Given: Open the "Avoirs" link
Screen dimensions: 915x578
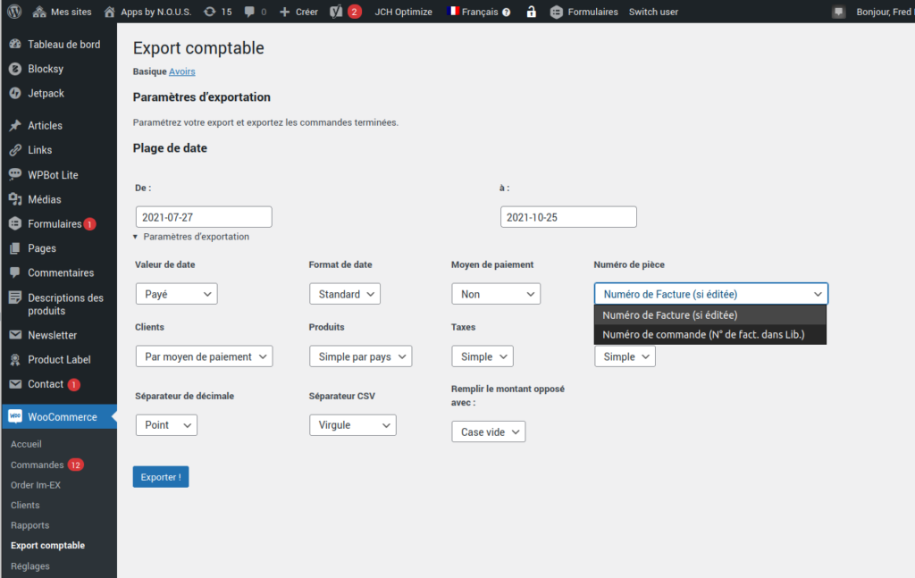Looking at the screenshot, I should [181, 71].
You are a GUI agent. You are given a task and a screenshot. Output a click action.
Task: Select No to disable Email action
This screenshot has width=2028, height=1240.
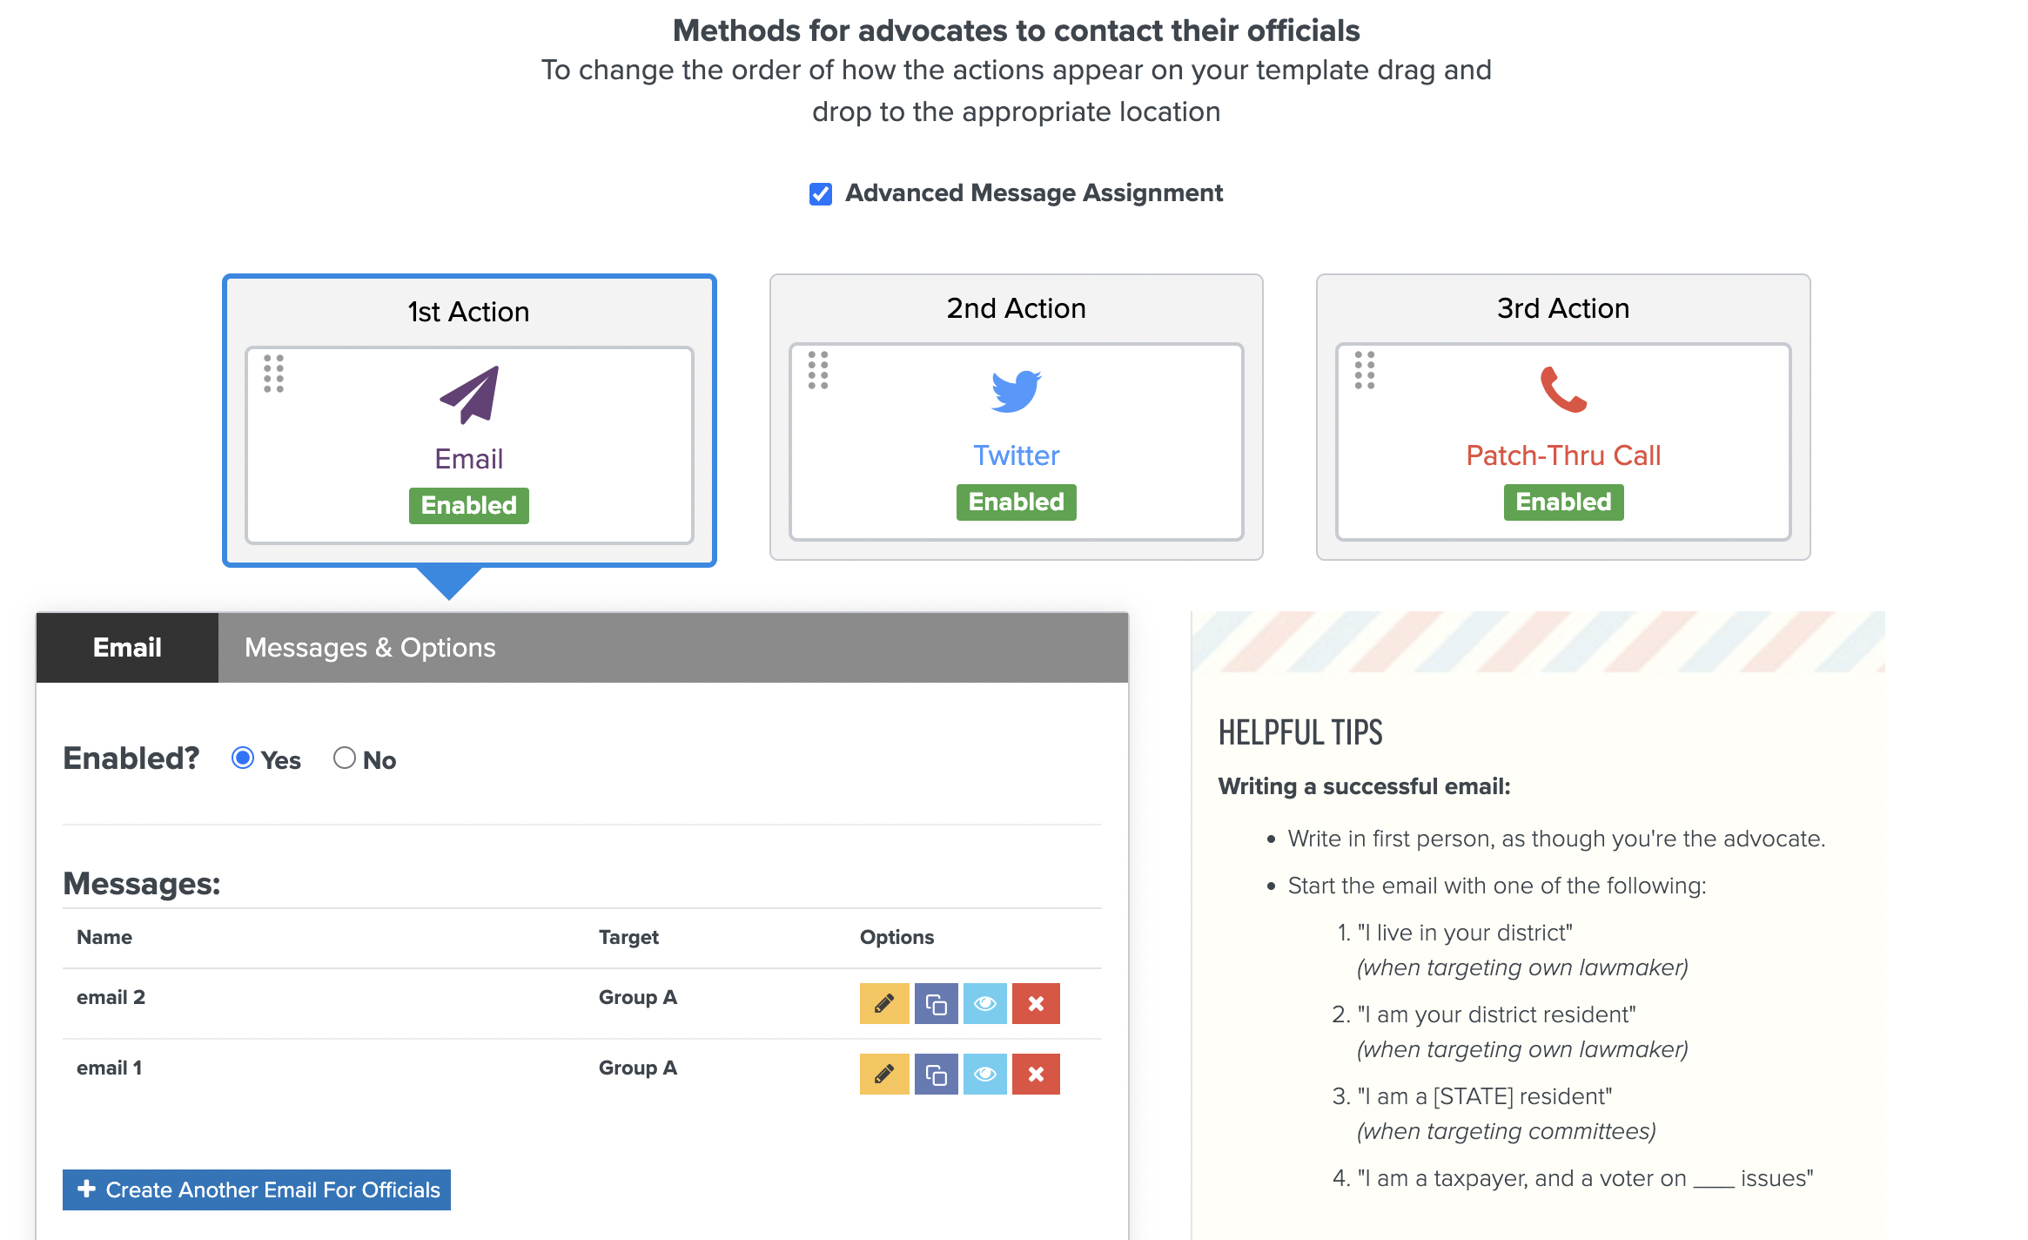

Given task
Retype the entries above word for word, leaving out the pictures.

Full response
Given: Open the "Avoirs" link
Screen dimensions: 915x578
Looking at the screenshot, I should [181, 71].
You are a GUI agent. You are given a task and a screenshot. Output a click action.
Task: Select No to disable Email action
This screenshot has width=2028, height=1240.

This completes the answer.